China has officially discontinued the use of financial resources to cover the high cost of open access to periodicals (oas) and as an opportunity to promote an autonomous academic evaluation system. This is not a closed country, but a sobering adjustment to academic monopolies and malformations, aimed at spending on scientific research。
Stop paying the price: why did you do it
For a long time, chinese researchers have published their papers in top international journals, not only at no cost, but also at the expense of tens of thousands of copies. In the case of nature-communications, the single-page cost of $7350 (approximately rmb 52,000) is sufficient to free up start-up funds for a small project。

It is even more noteworthy that nearly 40 per cent of these periodicals come from chinese authors — who contribute to the core results — while paying for the “double profit” model of western publishers: they collect both publishing fees and the right to read and reap the global funds for research。
This has led to two salient issues:
The policy is very restrained: rather than prohibiting contributions, it is clear that financial resources are not paid for the premium — researchers can still make their own contributions through horizontal subjects, corporate funds, etc., but public funds no longer flow to the “air prices journal”。
Promoting self-evaluation: how to break through
Discontinuation of the high-charged version of the page and direct pressure on domestic academic evaluation to move from “what to what” to “what to achieve”. More critically, china is accelerating the construction of an autonomous evaluation system to break the overdependence on western standards。
For example, in 2026,** the eastern wall index** was issued as a standard for the evaluation of periodicals developed by china on its own initiative, covering 127,000 periodicals in 10 key disciplines worldwide. Using a new method of “retrospective + gradualization of the network of seed journals”, it is no longer known as a hero, but rather as a discipline-specific expression — which is more closely related to scientific practice and allows evaluation to return to the outcome itself。
At the same time, national scientific institutions are exploring multiple evaluation:
Together, these initiatives have contributed to the deepening of the “new and new” reforms。
Impact and future: reshaping rules
As a result, the international publishing community was shaken. Since chinese authors are “core contributors” to a number of high-cost periodicals, the percentage of manuscripts remains between **28 and 41 per cent** per year, with some disciplines even over half. For the first time in a number of publisher's financial statements, there was a “china contribution downside risk”, with some actively approaching domestic laboratories to explore adjustments in the rates。

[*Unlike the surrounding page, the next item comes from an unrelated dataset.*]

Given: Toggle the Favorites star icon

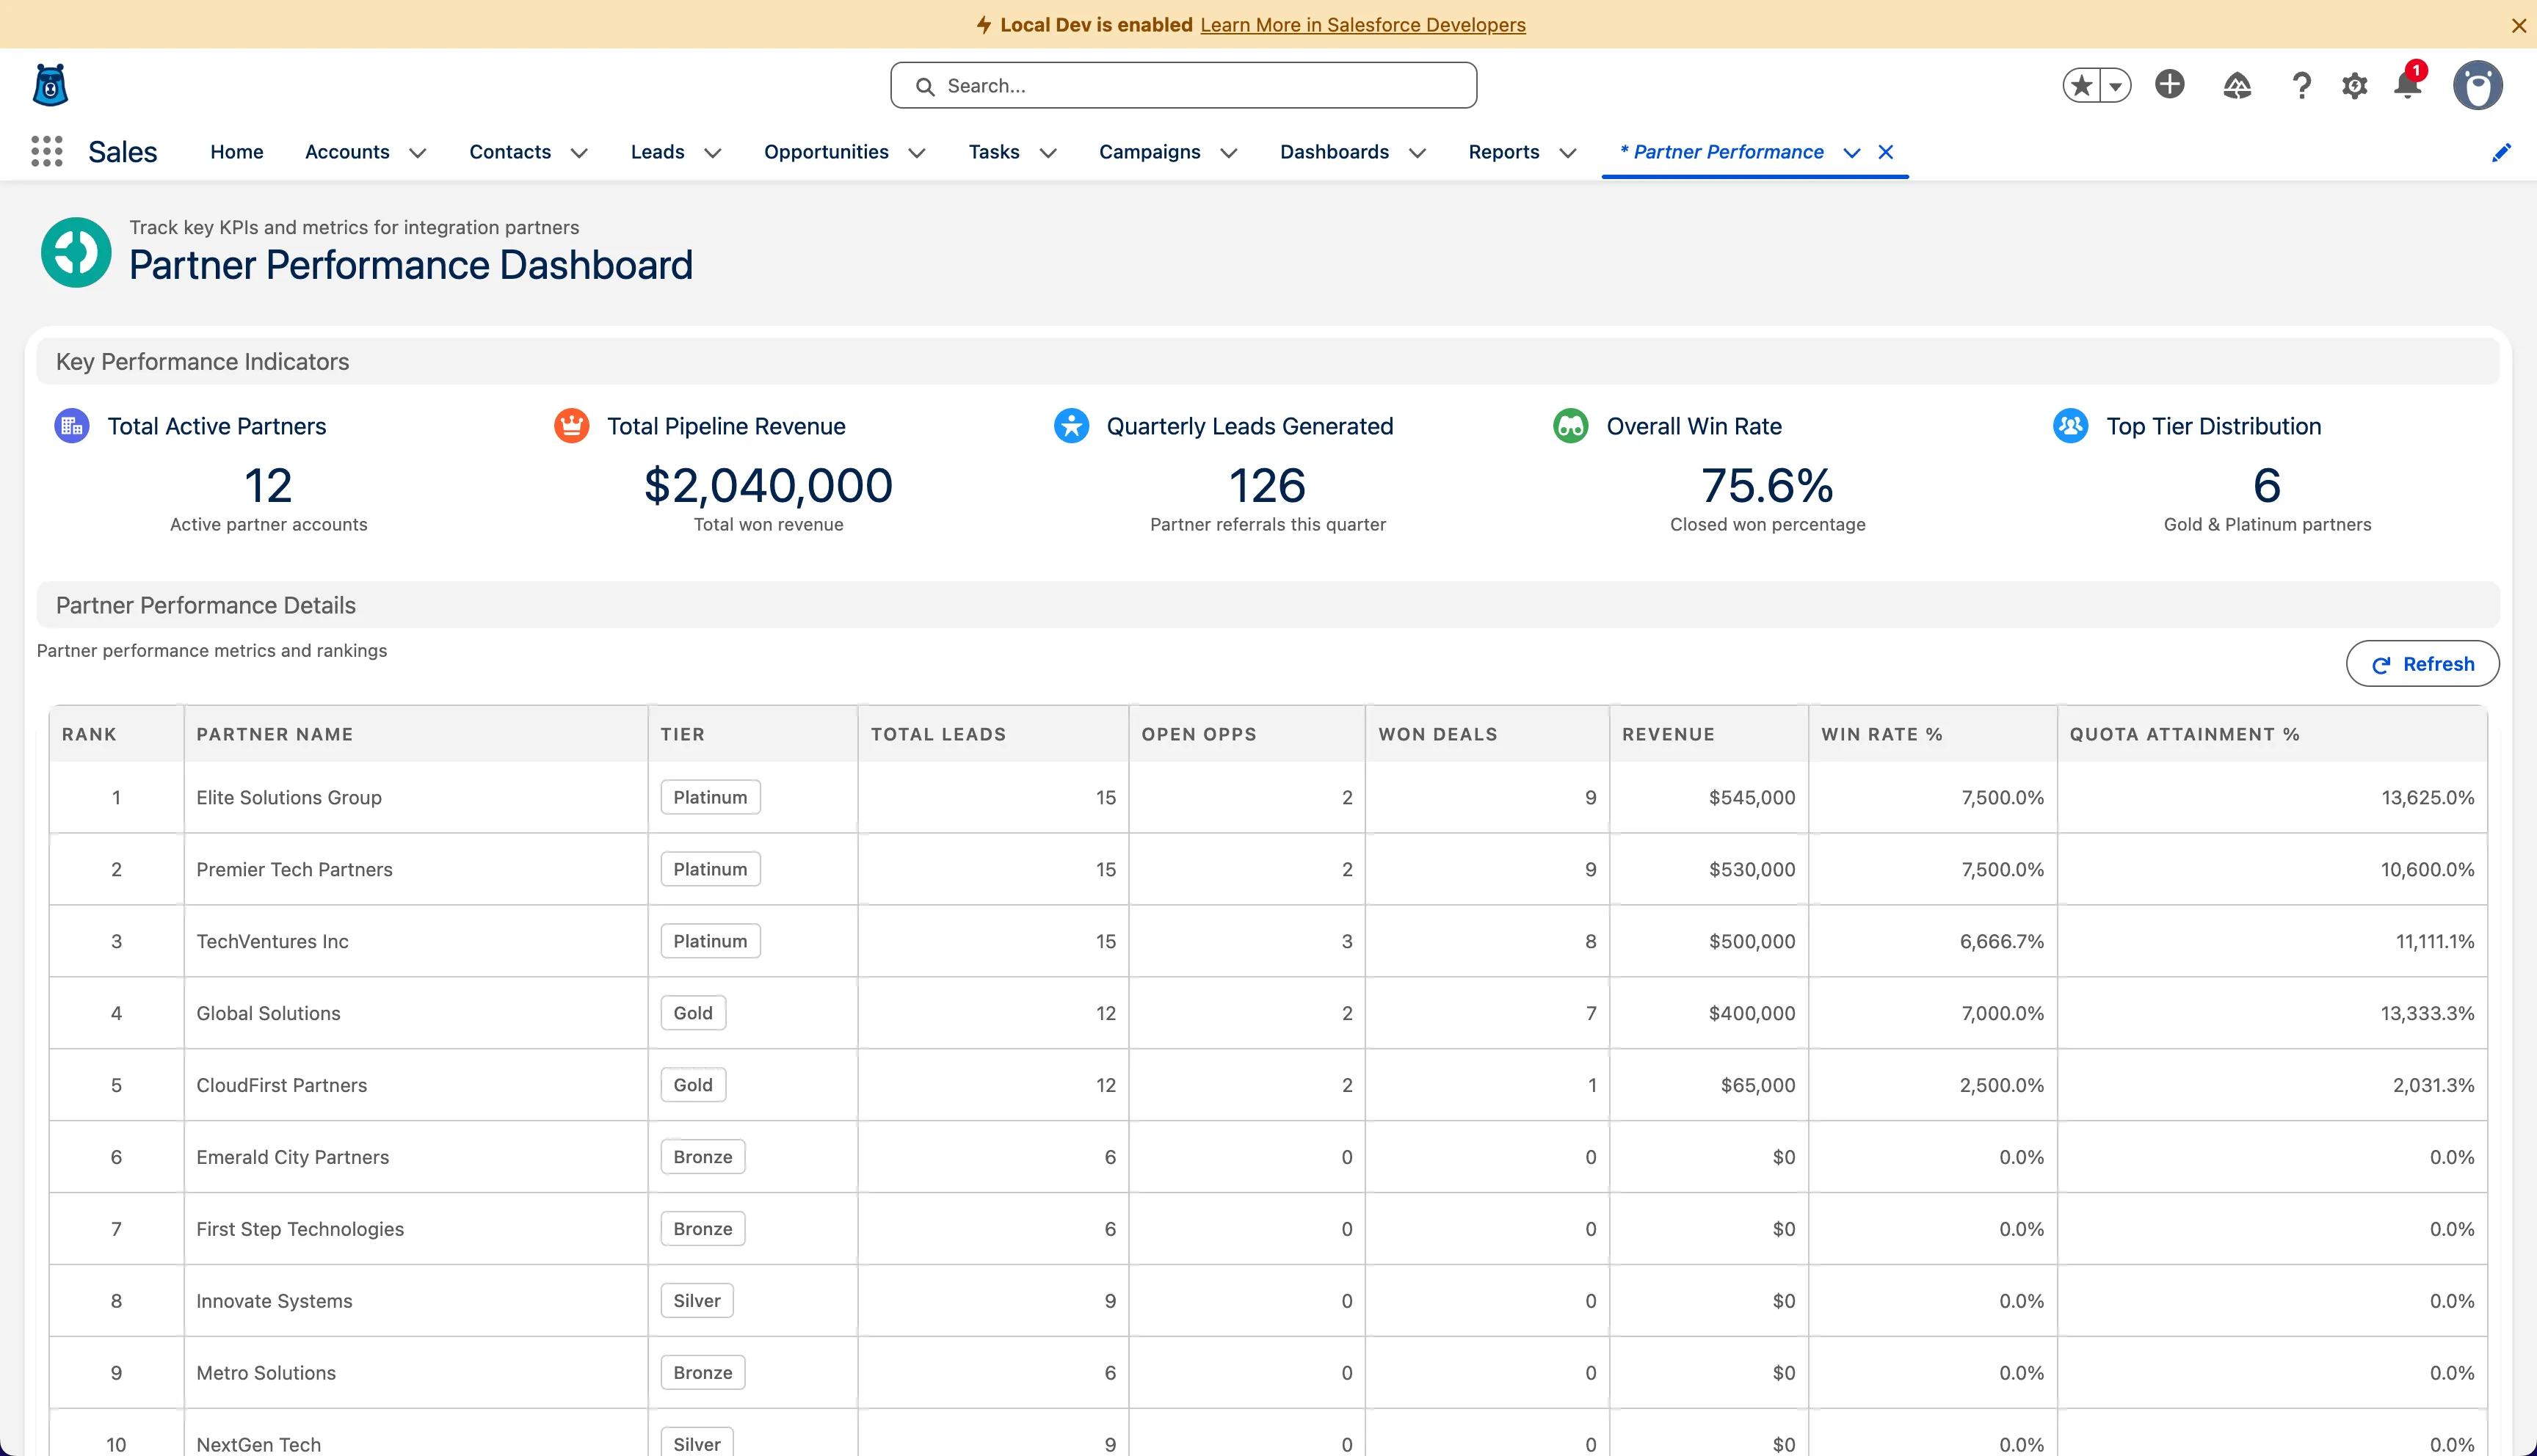Looking at the screenshot, I should point(2082,86).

Behind this is a shift in china’s attitude in science and technology: from the past, when china was “upgraded” into the international system, to today’s more proactive engagement in rules games. As the commentary points out, a mature scientific and technological power cannot be simply the recipient of the rules, but rather the participant and shaper of the rules。
Discontinuation of the daily price bill, which appears to be a cutting at the economic level, is a reshaping of the academic ecology. It allows researchers to focus more on innovation than on writing; it also creates space for home-grown journals and autonomous platforms to grow. This “one cut” cut off the price premium and raised the question of china's scientific research seeking to be self-sufficient in its openness。